Native VMkernel Cryptographic Module
VMware incorporates FIPS 140-2 validation under the Cryptographic Module Validation Program (CMVP). The CMVP is a joint program between NIST and the Communications Security Establishment (CSE). FIPS 140-2 is a Cryptographic Modules Standards that governs security requirements in 11 areas relating to the design and implementation of a cryptographic module.
The VMware VMkernel Cryptographic Module has successfully satisfied all requirements of these 11 areas and has gone through required algorithms and operational testing, rigorous review by CMVP and third-party laboratory before being awarded certificate number 3073 by the CMVP.
The details of this validation, along with the tested configurations are available at:
The implementation and validation of the VMkernel Cryptographic Module shows VMware’s commitment to providing industry leading virtualization, cloud, and mobile software that embrace commercial requirements, industry standards, and government certification programs.

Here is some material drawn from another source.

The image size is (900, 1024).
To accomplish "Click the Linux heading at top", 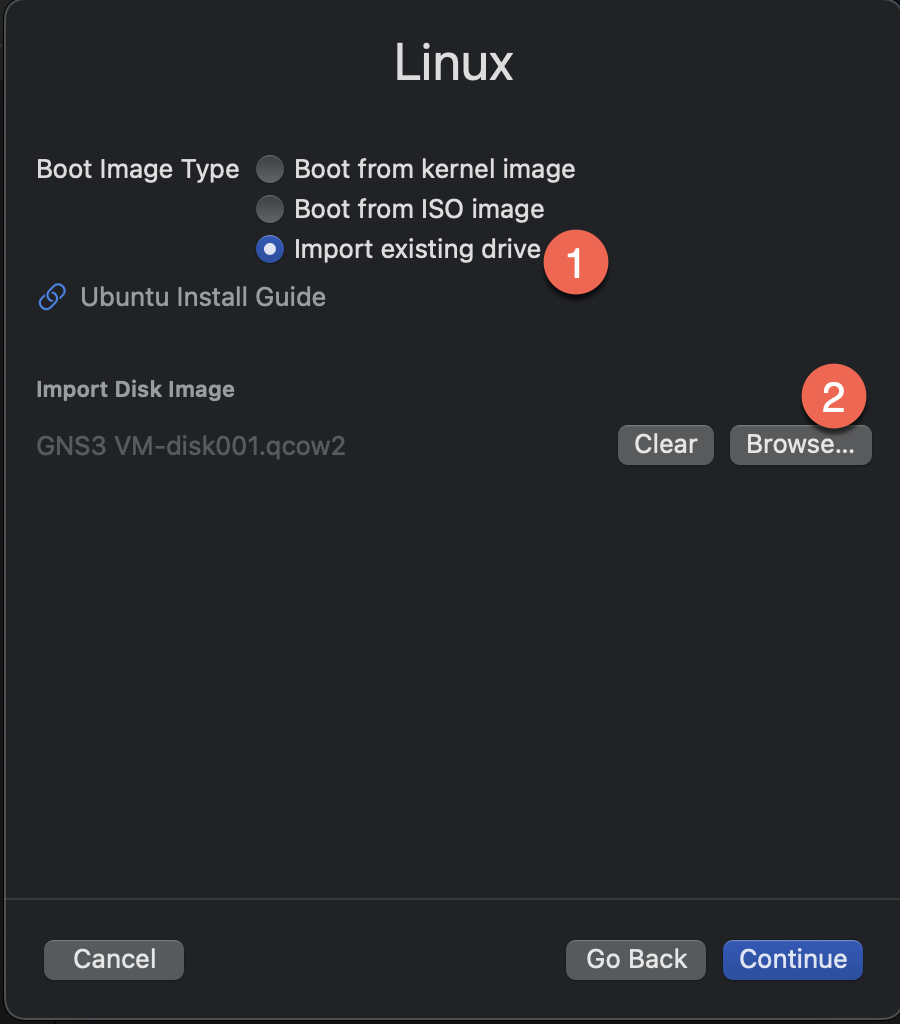I will point(453,62).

Because the VMware VMkernel Cryptographic Module is part of the ESXi kernel, it can easily provide FIPS 140-2 approved cryptographic services to various VMware products and services.

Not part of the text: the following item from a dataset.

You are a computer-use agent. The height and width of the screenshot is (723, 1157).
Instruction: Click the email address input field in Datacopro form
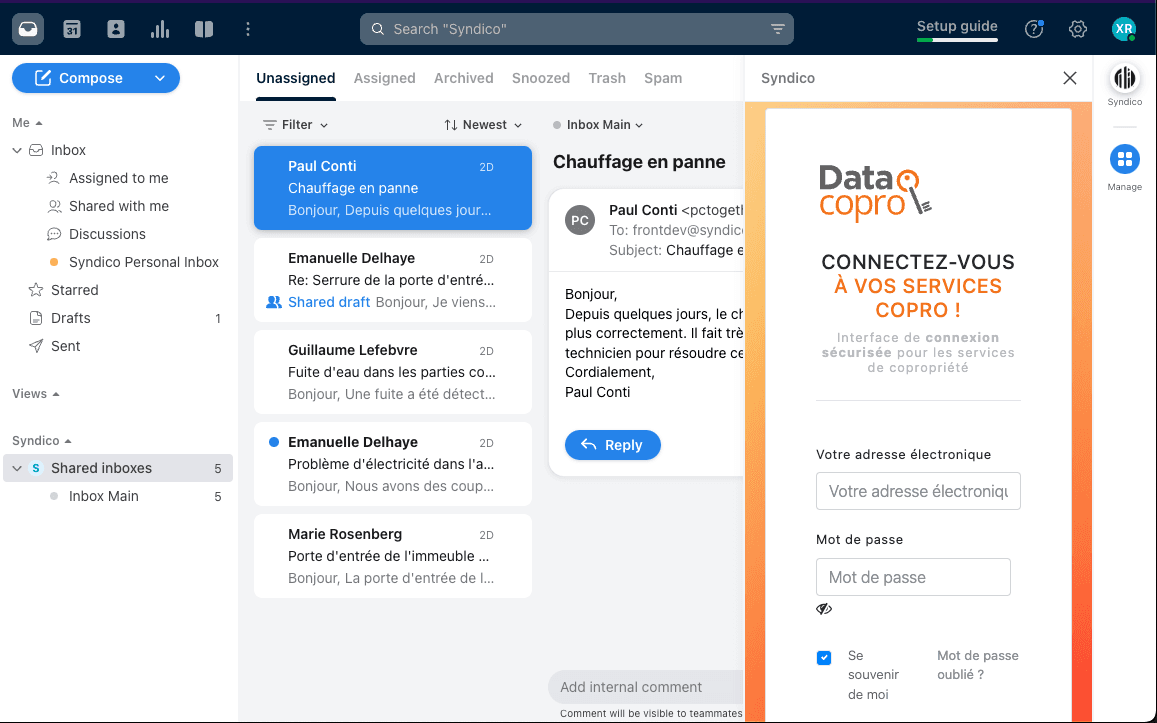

Virtual machines encrypted with VM Encryption or vSAN Encryption work with all vSphere supported Guest Operating Systems and Virtual Hardware versions, and do not allow access to encryption keys by the Guest OS.
Key management is a core requirement for being able to use vSAN Data-at-rest Encryption and VM Encryption. A Key Management Solution using Key Management Interoperability Protocol (KMIP) version 1.1 is required. Any Key Management Server using KMIP 1.1 is supported, but VMware has worked with several industry vendors to validate their solutions with these features.
Initial KMS configuration is done in the vCenter Server UI. A KMS solution profile is added to vCenter, and a trust relationship is established. Different KMS vendors have different processes to establish this trust but is relatively simple.
For a complete list of validated KMS vendors, their solutions, and links to their documentation, reference the VMware Hardware Compatibility List.
vSAN 7 Update 3 introduces full support of using Trusted Platform Modules (TPMs) on the hosts within a vSAN cluster to persist the distributed keys should there be an issue with communication to the key provider. The use of TPMs is fully supported using the vSphere NKP, or an external KMS, and is one of the best ways to build a robust, method of key distribution and storage of the keys.
vSphere and vSAN Native Key Provider
“Native Key Provider” feature simplifies the key management for environments using encryption. For vSAN, the embedded KMS is ideal for Edge or 2-Node topologies and is a great example of VMware’s approach to intrinsic security. The Native Key Provider is intended to help customers who were not already enabling encryption to do so in a secure and supported manner. This vSAN 7 Update 2 feature makes vSAN Data-at-rest protection – easy, flexible, and secure. Customers requiring key management for other infrastructure will need to implement a KMS. NKP is purpose-built to serve only vSphere.
vSAN delivers Data-At-Rest and Data-In-Transit encryption to ensure data security based on FIPS 140-2 validated Cryptographic modules. The services are rendered at a cluster-wide option. Both services can be enabled together or independently.
The VMware VMkernel Cryptographic Module is used by vSAN to provide Data at Rest Encryption to protect data on the disk groups and their devices in a vSAN cluster.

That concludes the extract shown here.